If you go to a company like the Washington Post, which very much still has in its DNA the embarrassments of the Janet Cooke story that happened in [1981] or other crises … the [publication of] the Pentagon papers from the 1970s [which preceded the Watergate scandal].

So it’s going to be very interesting, as these large institutions in Silicon Valley become not just important gadget makers who create wonderful new things, but they become corporations that are perceived to be too powerful, too dangerous, or could have a huge impact in our lives.

[As a] citizen of the world it’s fascinating to watch. These are almost like celebrity athletes who play for Manchester United or something, and suddenly make 30 million euros a year and are treated like celebrities – but you have to remember they’re actually 24 year old young adults and they haven’t lived through everything, and they’re going to behave like pretty young people.

Concerns for protection of journalist’s sources

Evans: You found in your Millennials study that young people are generally unphased by online spying, either by governments or corporates. This is worrying for journalists who may be protecting anonymous sources. 

This is obviously a major issue, and one of my closest and oldest friends in the business, Jim Risen, has pointed out that much of what the world knows about the conduct of the wars in Iraq, in Afghanistan, were things that governments didn’t want people to know. And a lot of significant knowledges are things that the press uncovers against the wishes of powerful institutions, and it’s extremely important that people recognise that.
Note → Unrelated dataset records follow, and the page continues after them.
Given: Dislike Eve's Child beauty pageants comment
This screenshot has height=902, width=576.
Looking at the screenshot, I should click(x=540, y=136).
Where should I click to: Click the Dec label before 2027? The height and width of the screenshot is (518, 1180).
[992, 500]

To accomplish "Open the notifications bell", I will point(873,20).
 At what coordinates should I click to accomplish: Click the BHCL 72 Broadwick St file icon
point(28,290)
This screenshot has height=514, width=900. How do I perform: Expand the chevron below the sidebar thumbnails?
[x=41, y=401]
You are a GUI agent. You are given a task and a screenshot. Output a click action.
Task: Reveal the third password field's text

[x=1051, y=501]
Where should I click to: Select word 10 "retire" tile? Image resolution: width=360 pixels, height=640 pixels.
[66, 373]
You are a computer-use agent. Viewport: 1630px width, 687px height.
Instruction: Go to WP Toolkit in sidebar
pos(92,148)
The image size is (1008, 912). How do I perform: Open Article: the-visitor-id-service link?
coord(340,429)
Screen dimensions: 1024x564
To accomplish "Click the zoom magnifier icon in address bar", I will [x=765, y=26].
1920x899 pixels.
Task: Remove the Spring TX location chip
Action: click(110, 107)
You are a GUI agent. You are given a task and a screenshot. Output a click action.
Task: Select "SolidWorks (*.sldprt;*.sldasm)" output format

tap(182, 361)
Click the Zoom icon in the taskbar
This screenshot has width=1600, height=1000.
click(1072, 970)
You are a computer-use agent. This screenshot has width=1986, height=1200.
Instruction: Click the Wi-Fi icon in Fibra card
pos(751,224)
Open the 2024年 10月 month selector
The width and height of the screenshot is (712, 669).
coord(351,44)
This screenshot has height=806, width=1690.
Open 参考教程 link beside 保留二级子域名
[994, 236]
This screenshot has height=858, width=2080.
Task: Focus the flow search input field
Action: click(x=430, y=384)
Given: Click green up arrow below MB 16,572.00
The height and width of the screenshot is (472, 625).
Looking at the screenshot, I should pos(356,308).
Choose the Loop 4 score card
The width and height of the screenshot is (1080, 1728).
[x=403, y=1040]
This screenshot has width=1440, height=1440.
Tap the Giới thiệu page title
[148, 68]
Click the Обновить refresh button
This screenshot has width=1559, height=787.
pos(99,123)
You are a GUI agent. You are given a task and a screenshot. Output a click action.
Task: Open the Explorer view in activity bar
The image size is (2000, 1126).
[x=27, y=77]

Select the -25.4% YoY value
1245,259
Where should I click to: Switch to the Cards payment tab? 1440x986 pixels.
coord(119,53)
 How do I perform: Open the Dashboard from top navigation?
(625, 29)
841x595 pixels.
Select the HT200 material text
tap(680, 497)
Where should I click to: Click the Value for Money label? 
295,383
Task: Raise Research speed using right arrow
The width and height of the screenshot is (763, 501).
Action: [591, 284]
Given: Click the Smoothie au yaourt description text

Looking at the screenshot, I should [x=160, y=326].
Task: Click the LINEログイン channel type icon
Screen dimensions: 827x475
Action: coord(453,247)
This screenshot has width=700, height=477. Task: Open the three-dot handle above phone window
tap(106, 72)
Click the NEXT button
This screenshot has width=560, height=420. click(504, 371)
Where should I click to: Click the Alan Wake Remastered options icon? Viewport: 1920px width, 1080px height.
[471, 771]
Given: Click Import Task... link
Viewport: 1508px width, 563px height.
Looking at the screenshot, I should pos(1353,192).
In the data going back many many years, even as trust in media has declined, we do see that respect for this watchdog role has held up. People don’t like the press but they really do like the press being a watchdog. And that while they dont like the use of anonymous sources, they appreciate it in certain circumstances when there’s no other way to get it.

So they don’t really like anonymous sources in everyday stories where, really, why couldn’t you have quoted this person, you’re protecting somebody – but they understand when you’re talking about government secrets if the story is obviously important and people want to know it, they respect the journalist for telling that story, even if they are not so sure abut the source who was leaking it.

So even the question of: ‘Is Edward Snowden a hero or a treasonous criminal?’ You could answer that question both ways, but say: ‘But I’m glad to know about the government spying.’

Millennials care about the news

There’s an old play in the United States, a musical called Bye Bye Birdie, and there’s a song in it which the parents of the kids – who are fans of a rock and roll star who resembles Elvis Presley – they sing a song that says: ‘Kids, why can’t they be like we were, perfect in every way? What’s the matter with kids today?’

And every generation sort of worries: ‘Uh oh, look what they’re doing, baby boomers, they’re watching all this TV, they’re not listening to the radio like we were or reading books, uh oh.’ So now we have ‘uh oh, Millennials, they spend all their time looking at their stupid phones and being on Facebook.’ Well it turns out whether it’s Bye Bye Birdie, or Hello Facebook, human nature isn’t changed by the technology, the technology is used in a way that can be used to express nature.

And people are curious about the world around them, and this generation is very optimistic, because they feel they’re really into the world, and that’s exciting. And the internet is how they’re doing it, and also how they discover other people.

Every cue about what this first digital generation wants to do with their lives tells you it’s outwardly facing but people are alarmed because they are doing it in a digital way.